In different studies, significant differences in the ability to inhibit the growth of different essential oils and alcoholic extracts (ethanolic or methanolic) compared to the aqueous extract of the same plant on different pathogens have been reported in different medicinal plants. Goudarzi et al., by examining the effects of aqueous and alcoholic (ethanolic) extracts of Z. multiflora on hemorrhagic E. coli by the well-drying method, stated that the MIC of alcoholic extract for this bacterium was 1/64 in dilution and aqueous extract, even with zero dilution, had no effect on the lack of growth of this bacterium. This group showed that with increasing the concentration of the extract in the well, the diameter of the growth inhibition zone of this extract also increases. In another study, Kamkar found that ethanolic dill extract has more antioxidant capacity than its essential oil. A comparison of the properties of different essential oils and extracts of ethanol, acetone, and aqueous on the inhibitory effect of the growth of 50 medicinal plants on the fungus Candida albicans showed that the effect of essential oils of Thymus kotschyanus and Z. multiflora is more effective than ethanolic and acetoic extracts of these two plants. A noteworthy point in this study was the three-fold effect of Shirazi thyme ethanolic extract compared to mountain thyme. The effect of solvent on the extraction of plant compounds has already been reported in the case of phenolic substances extracted from potato peel. By extracting the extract with five different solvents, including water, methanol, ethanol, hexane, and acetone, this group showed that the highest amount of phenolic substances is present in methanolic extract. By preparing fenugreek extract by two methods of extraction, with pure methanol and with a methanol/water mixture (ratio of 1: 1), it was shown that the extract prepared with pure methanol has more phenolic compounds and its antioxidation effect is also higher. A comparison of the effects of aqueous and alcoholic extracts prepared from turbid (Daphne oleoides) plants also showed that the ability to inhibit the growth of alcoholic extract of this plant (with a diameter of no growth equal to 20.55 mm) on S. mutans is greater than that of aqueous extract.

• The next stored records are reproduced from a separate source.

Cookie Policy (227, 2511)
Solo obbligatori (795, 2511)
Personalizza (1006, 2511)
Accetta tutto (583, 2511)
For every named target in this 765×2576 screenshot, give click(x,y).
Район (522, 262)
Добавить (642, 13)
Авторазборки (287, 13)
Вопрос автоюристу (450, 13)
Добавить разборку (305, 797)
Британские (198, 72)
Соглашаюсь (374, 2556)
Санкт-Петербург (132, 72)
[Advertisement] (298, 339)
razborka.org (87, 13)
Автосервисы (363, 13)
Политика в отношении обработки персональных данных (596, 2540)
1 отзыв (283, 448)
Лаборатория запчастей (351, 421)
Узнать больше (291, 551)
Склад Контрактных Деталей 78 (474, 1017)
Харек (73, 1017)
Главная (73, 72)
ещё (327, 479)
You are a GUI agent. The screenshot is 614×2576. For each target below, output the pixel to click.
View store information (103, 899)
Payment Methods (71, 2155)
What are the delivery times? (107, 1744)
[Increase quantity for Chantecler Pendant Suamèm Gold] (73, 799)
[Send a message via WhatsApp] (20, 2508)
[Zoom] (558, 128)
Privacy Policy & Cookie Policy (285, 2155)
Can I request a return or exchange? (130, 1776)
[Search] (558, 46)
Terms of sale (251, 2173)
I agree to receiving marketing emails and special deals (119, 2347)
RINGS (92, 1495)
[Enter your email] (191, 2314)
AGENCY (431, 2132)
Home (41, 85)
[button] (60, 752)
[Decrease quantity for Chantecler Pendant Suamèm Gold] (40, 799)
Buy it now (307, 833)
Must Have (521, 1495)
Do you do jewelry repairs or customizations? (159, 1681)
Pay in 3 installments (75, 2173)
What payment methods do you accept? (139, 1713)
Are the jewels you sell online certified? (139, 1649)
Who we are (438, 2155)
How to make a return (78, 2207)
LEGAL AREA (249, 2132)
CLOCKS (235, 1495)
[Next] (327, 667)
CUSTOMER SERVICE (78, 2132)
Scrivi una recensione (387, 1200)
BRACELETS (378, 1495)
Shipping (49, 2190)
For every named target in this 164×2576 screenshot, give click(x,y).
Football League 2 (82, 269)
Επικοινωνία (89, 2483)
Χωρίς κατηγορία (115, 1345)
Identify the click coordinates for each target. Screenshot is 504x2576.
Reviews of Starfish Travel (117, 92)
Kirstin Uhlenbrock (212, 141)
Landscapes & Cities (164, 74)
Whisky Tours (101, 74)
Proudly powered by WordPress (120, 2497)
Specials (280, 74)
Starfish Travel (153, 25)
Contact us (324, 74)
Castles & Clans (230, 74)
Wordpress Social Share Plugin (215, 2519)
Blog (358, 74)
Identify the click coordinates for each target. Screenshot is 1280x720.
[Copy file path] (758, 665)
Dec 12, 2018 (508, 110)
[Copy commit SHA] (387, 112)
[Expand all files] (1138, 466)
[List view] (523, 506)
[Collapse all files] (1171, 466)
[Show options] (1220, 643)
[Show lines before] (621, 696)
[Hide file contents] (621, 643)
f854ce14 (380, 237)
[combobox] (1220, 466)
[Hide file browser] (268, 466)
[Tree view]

Saoudi et al. investigated that Thymus capitatus essence has more antiacanthamoeba (Acanthamoeba) effects than its alcoholic extract. This finding is not consistent with the results of the present study, and the reason is the difference in the studied pathogens. Other studies on the effects of some medicinal plants on various pathogens have reported a greater effect of aqueous extracts than alcoholic extracts. As mentioned, the variety of compounds present in the organs of different plants and the species of the pathogen under study make the mode of unique action of each compound against a particular pathogen.
Due to the presence of different compounds in Z. multiflora, especially thymol and carvacrol, the inefficiency of the aqueous extract used in this study compared to the alcoholic extract can be attributed to the difference in the solubility of these two substances in ethanol compared to water.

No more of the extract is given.